The Madras High Court had to step in TWICE to affirm Hindu Rights. For centuries, Karthigai Deepam has risen quietly into the Tamil sky – fire as faith, light as memory. Yet today, a ritual older than modern politics finds itself treated like a law-and-order problem by HRCE and DMK.
The Madurai Bench of Madras High Court upheld the single judge bench order to protect the lighting of the Karthigai Deepam at Thiruparankundram. The judiciary wasn’t merely defending a lamp. It was calling out a dangerous pattern where state control, manufactured mistrust, and selective anxiety are used to shrink Hindu space in public life.
Karthigai Deepam – Tradition Needs a Court Order Twice!
The controversy at the Thiruparankundram hills should never have reached the courtroom. Lighting the Karthigai Deepam at the stone pillar is a millennia-old ritual. It was only discontinued during the British Era to prevent attacks during World War II. The dargah that came a few decades ago should not have a problem when Hindus, who own the hill and the land near the Deepam, continue their tradition. Deepathoonam is a documented, long-standing Hindu practice that has been performed peacefully for generations.
Yet the Tamil Nadu government and the HRCE department objected despite court orders – They argue that the Hindu ritual on Hindu land for the Hindu community could disturb communal harmony.
The High Court’s response was scathing – It called the objections “ridiculous and hard to believe!”
Judges went further to state, “We hope that no state would stoop to such a level to further a political agenda.” That sentence matters. Why?! Because it exposes how suspicion is being manufactured, not discovered. Instead of evidence of unrest, the state offered conjecture.
Instead of protecting a lawful Hindu tradition, it tried to pre-empt it – on a hateful assumption that Hindu rituals are inherently provocative.
This is not an isolated incident. Across Tamil Nadu, temples under HRCE control face delayed permissions, administrative apathy, mismanagement of temple assets, and selective enforcement of rules! Meanwhile, festivals shrink, customs are forced into fading away, and accountability dissolves into files and forms. Courts are increasingly forced to act as the last refuge for Hindu traditions that once needed no permission at all.

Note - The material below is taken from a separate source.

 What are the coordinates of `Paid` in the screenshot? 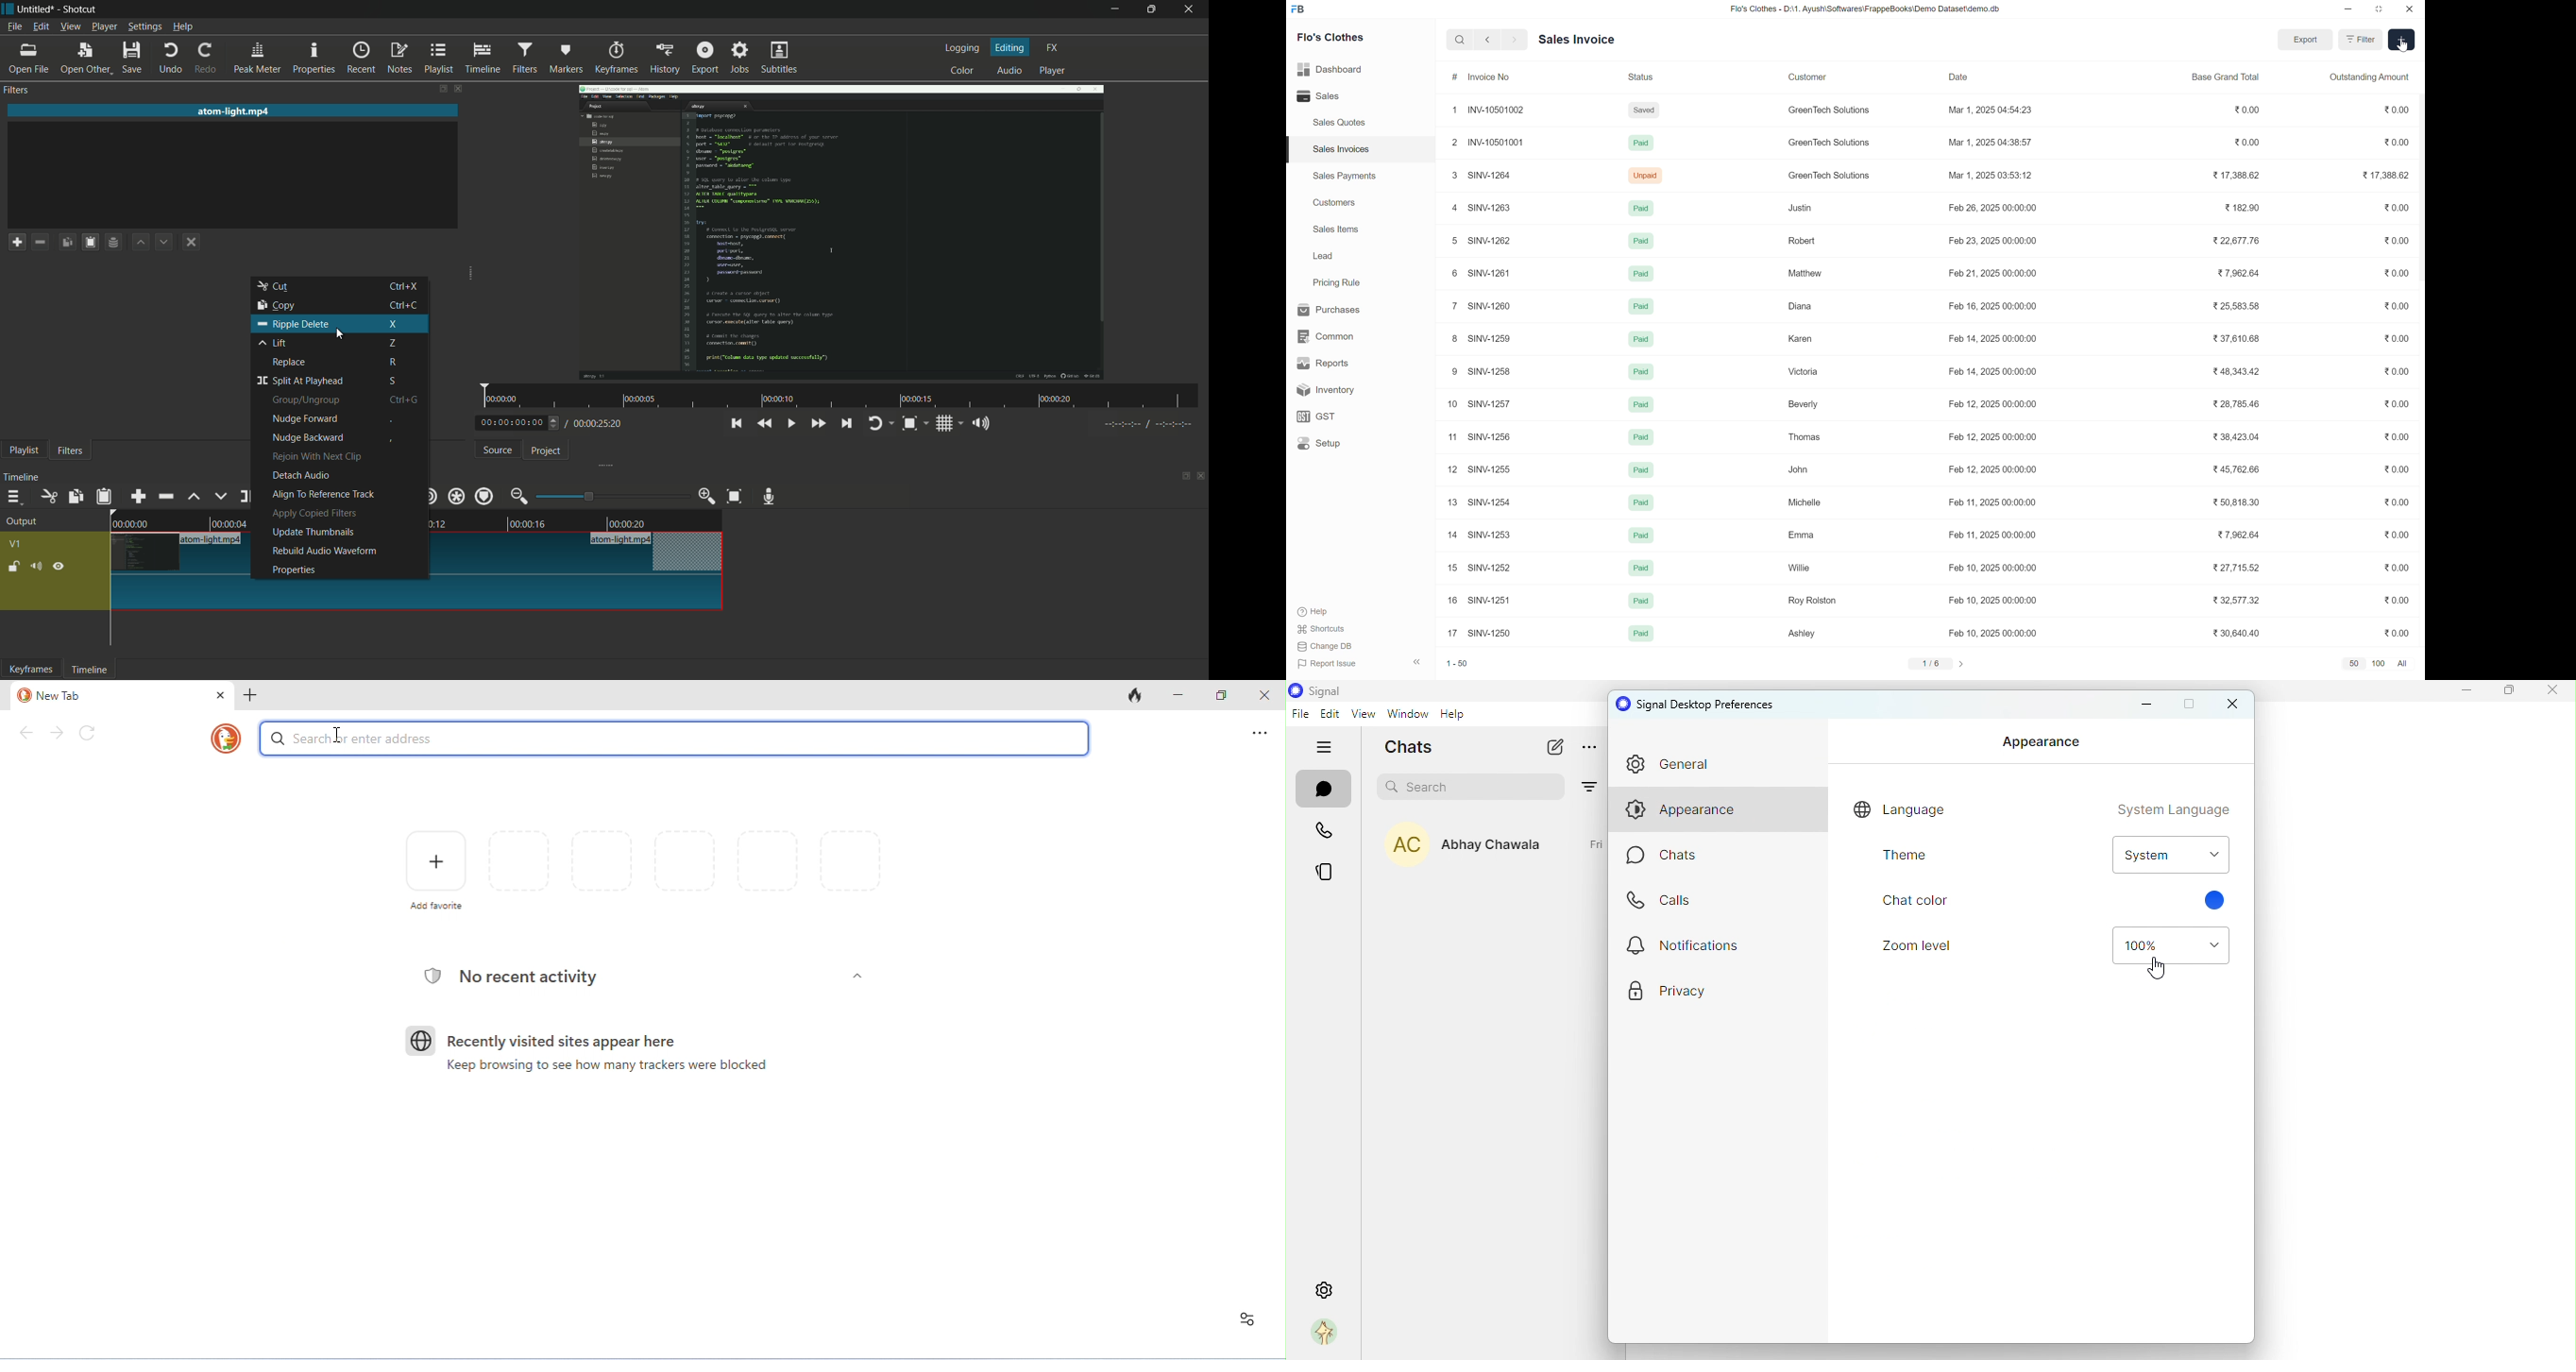 It's located at (1643, 372).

Manufactured Fear of Karthigai Deepam – The Politics of “I Told You So”
The deeper worry is what comes next. By branding the Hindu ritual of Karthigai Deepam as a potential flashpoint, DMK may be setting up a self-fulfilling trap.
First, it declares the Kathigai Deepam tradition as “sensitive.” Then it restricts it. If unrest later occurs after court orders are honored – it allows “peaceful” elements to provoke and organize dissent. They shall “peacefully” use the opportunity and a ready-made state-sanctioned excuse to riot! And the DMK and HRCE may then say: See, we warned you. This is not governance; it is narrative management.
Hindus in Tamil Nadu have seen this script before. Temple lands stand mismanaged, and courts intervene to return/protect Hindu assets. Priests are prosecuted for procedural lapses while real desecrations go unaddressed. However, each time, HRCE claims neutrality. Each time, the impact falls disproportionately on Hindu practice.
Over time, HRCE has reduced the Hindu into a permissions regime where tradition survives only by judicial orders!
The Thiruparankundram case should wake Hindus up. State control of temples was sold as reform. In practice, it has become a tool for dilution and pollution of the Hindu faith! Sanatani rituals are forced to prove and justify their existence. Meanwhile, Leftist forces paint Sanatan Dharma as a threat – without any proof! Here, the court has done its duty. Thus, the question now is whether society recognises the pattern before the lamp itself becomes negotiable.
When a millenia-old civilisation has to argue in court for the right to light a flame on its own property – the issue is no longer about law and order.
It is about who gets to define normal – and who is asked, again and again, to dim their light of faith!